Writing

Seven minutes.

It’s been a bumpy couple of months over here. Health crises, work crises, yadda yadda. I haven’t been writing much, and I’ve been feeling this unbearable misery build. This always happens: I start missing my writing goals and then I get surprised by how unhappy I am. Then I start writing again and I feel myself start to even out.

I’m starting to think that the process of writing a novel is the process of understanding which parts are frustrating and being okay with that. Which is to say — certain parts are just great! So fun! Words flowing! Fun surprises!  

And other parts are like being lost in the forest when it’s pouring rain. It’s dim, dark, mucky, you hate the thing you’re carrying around with you. 

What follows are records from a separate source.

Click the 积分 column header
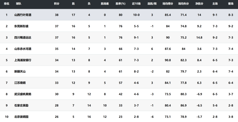The height and width of the screenshot is (122, 238). 57,4
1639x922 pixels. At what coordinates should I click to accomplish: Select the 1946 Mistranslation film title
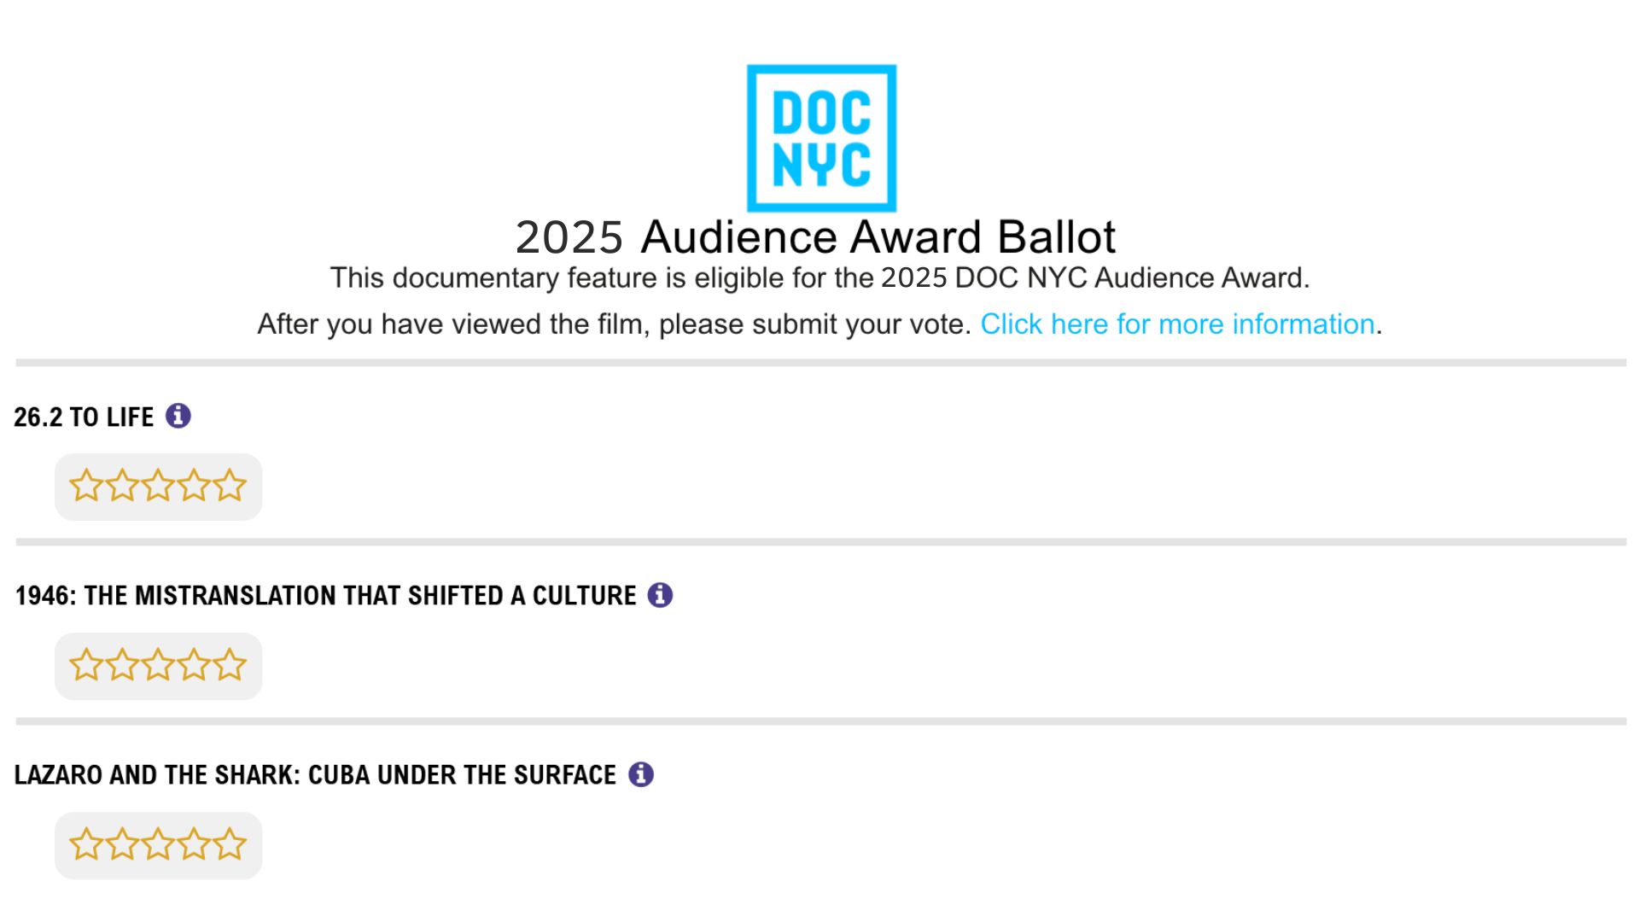[x=325, y=596]
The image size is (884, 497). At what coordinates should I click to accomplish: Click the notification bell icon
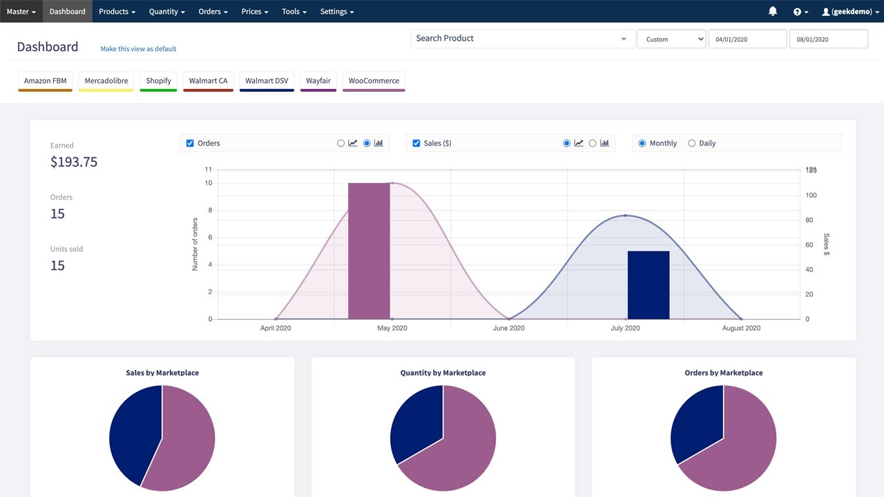click(772, 11)
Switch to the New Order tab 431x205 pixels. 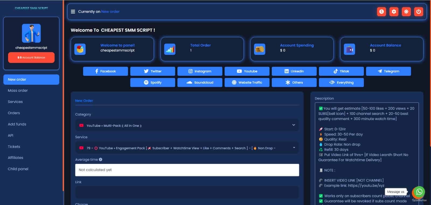pyautogui.click(x=84, y=101)
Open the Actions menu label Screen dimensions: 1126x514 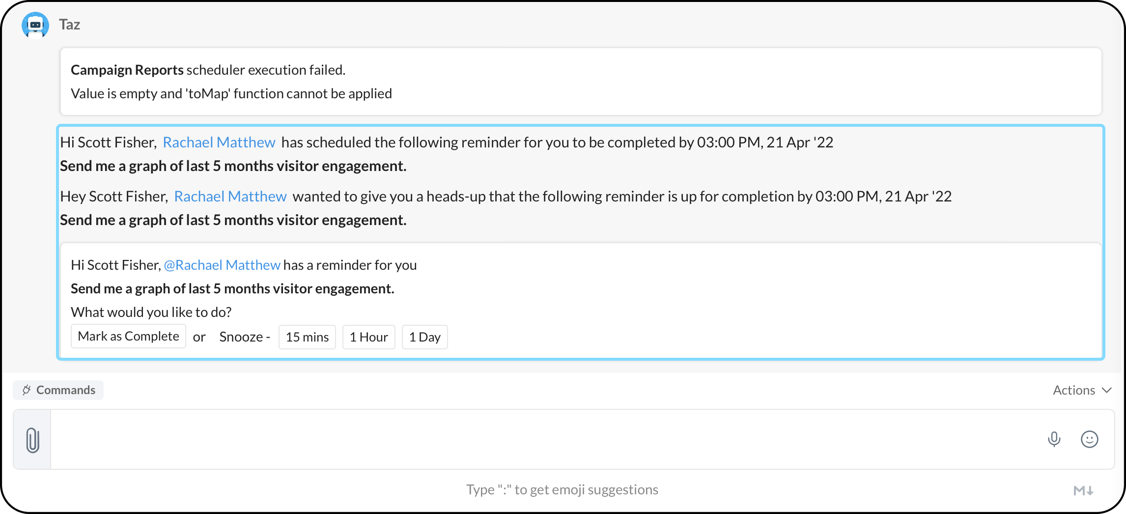click(1073, 390)
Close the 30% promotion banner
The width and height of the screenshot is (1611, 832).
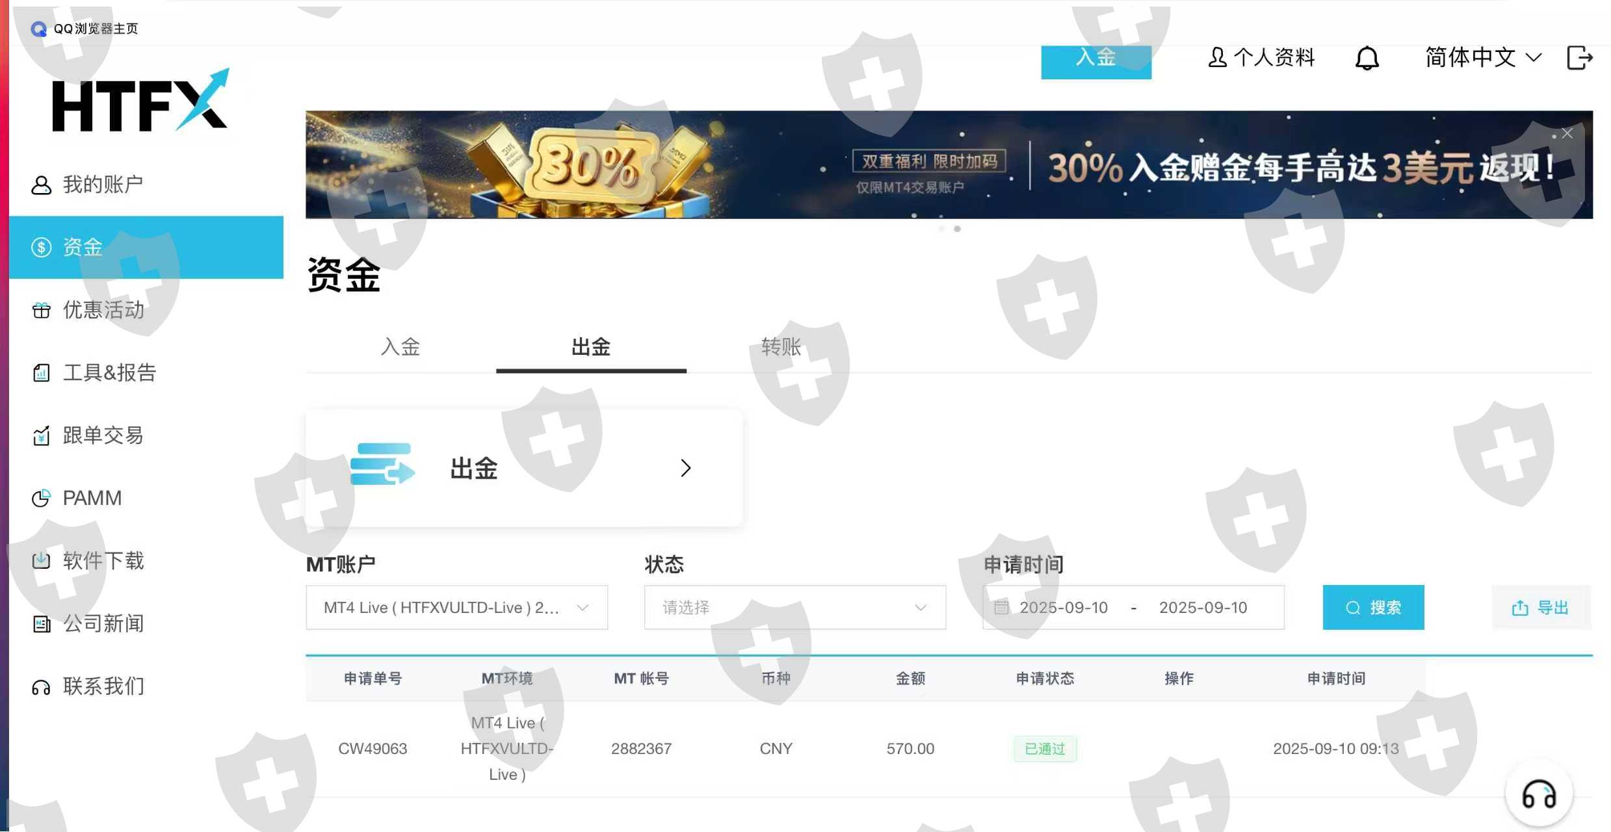click(1567, 133)
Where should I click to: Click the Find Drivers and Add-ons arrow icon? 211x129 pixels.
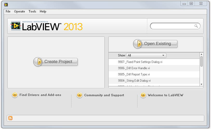tap(15, 95)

Yesterday I restarted after ten days away. The section I was working on seemed dull and lifeless, I had no idea where to go next.  I wrote for seven minutes.  

But I also realized, even as I was poking around in that dark wet forest of confusion, that this was pretty normal. Perhaps even expected. I’ve let the world of the novel slip out of my working memory. I need to load it back up. I need to write every day. Even just for seven minutes.

I’m learning to ignore the panic lizard in my brain, the one who screams, “YOU AREN’T CUT OUT FOR THIS!” I wish I’d learned to ignore the panic lizard about twenty years ago, but you know, here we are. Each in our own time.